## PAGE EXCERPT

□ □ □ □ □

The color evaporation scheme assumes a factorization of the production of the
$c\bar{c}$ pair, which is perturbative and process dependent, and the
materialization of this pair into a charmonium state by a mechanism that is
nonperturbative and process independent. This
assumption is reasonable since the characteristic time scales of the two
processes are very different: the time scale for the production of the pair is
the inverse of the heavy quark mass, while the formation of the bound state is
longer than the time scale $1/\Lambda_{\rm QCD}$.  Therefore, explicit
comparison with the $\psi$ data requires knowledge of the fraction $\rho_\psi$
of produced onium states that materialize as $\psi$'s, {\em i.e.,}
\begin{equation}
\sigma_\psi = \rho_\psi \sigma_{\rm onium} \; ,
\label{frac}
\end{equation}
where $\rho_\psi$ is assumed to be a constant, independent of the process. This
assumption is in agreement with the low energy data \cite{gksssv,schuler}. The
constant not only accounts for the direct production of $\psi$ to the onium
cross section, but also includes its production via $\psi'$ and $\chi$
production and decay.

□ □ □ □ □

## RAW DATA
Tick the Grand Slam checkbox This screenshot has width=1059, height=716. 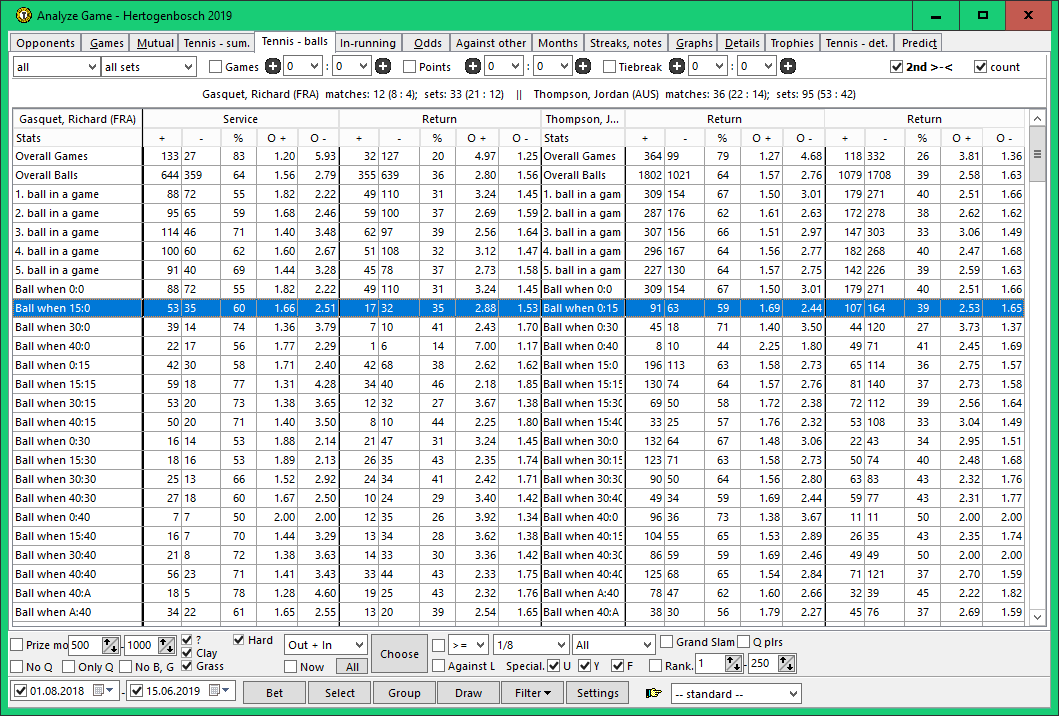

□ □ □ □ □

## EXERCISE
Continue the passage on the color evaporation scheme for charmonium production, starting right after its final sentence.

## EXERCISE RESPONSE
Quantitative tests of color evaporation are made possible by the fact that all
$\psi$-production data, i.e.\ photo-, hadroproduction, $Z$-decay, etc., are
described in terms of a single parameter. Once $\rho_\psi$ has been empirically
determined for one initial state, the cross section is predicted without free
parameters for the other.  We will illustrate the power of the color
evaporation scheme by showing how it quantitatively accommodates all
measurements, including the high energy Tevatron and HERA data, which have
represented a considerable challenge for the color singlet model. Its
parameter-free prediction for the  $Z$-boson decay rate into $\psi$'s is an
order of magnitude larger than the color singlet model and consistent with
data.

In Fig.~\ref{fig:photopro} we compare the photoproduction data with theory,
using the NLO perturbative QCD calculation of charm pair production from
Ref.~17. From the relative magnitude of the $\psi$ and open charm cross
sections we determine the fragmentation factor $\rho_\psi$ to be 0.50 using GRV
HO, or 0.43 using MRS~A structure functions. Note that the factor $\rho_\psi$
possesses a theoretical uncertainty due to the choice of scales and parton
distribution functions.  We conclude the photoproduction of $J/\psi$ and
$D\bar{D}$ is well described by the color evaporation model.  This reaction has
now been used to fix the only free parameter, $\rho_\psi\approx 0.5$.

%%FIG.6
%% fig.4 from ph942
\begin{figure}[h]
\begin{center}
\mbox{\epsfig{file=fig6.eps,width=.6\linewidth,angle=-90}}
\end{center}

\caption{
  Photoproduction data \protect\cite{data1,data2} and the predictions
  of the color evaporation model at next-to-leading order as a
  function of the photon energy in the hadron rest frame, $W_\gamma$.
  The normalizations in this figure are absolute.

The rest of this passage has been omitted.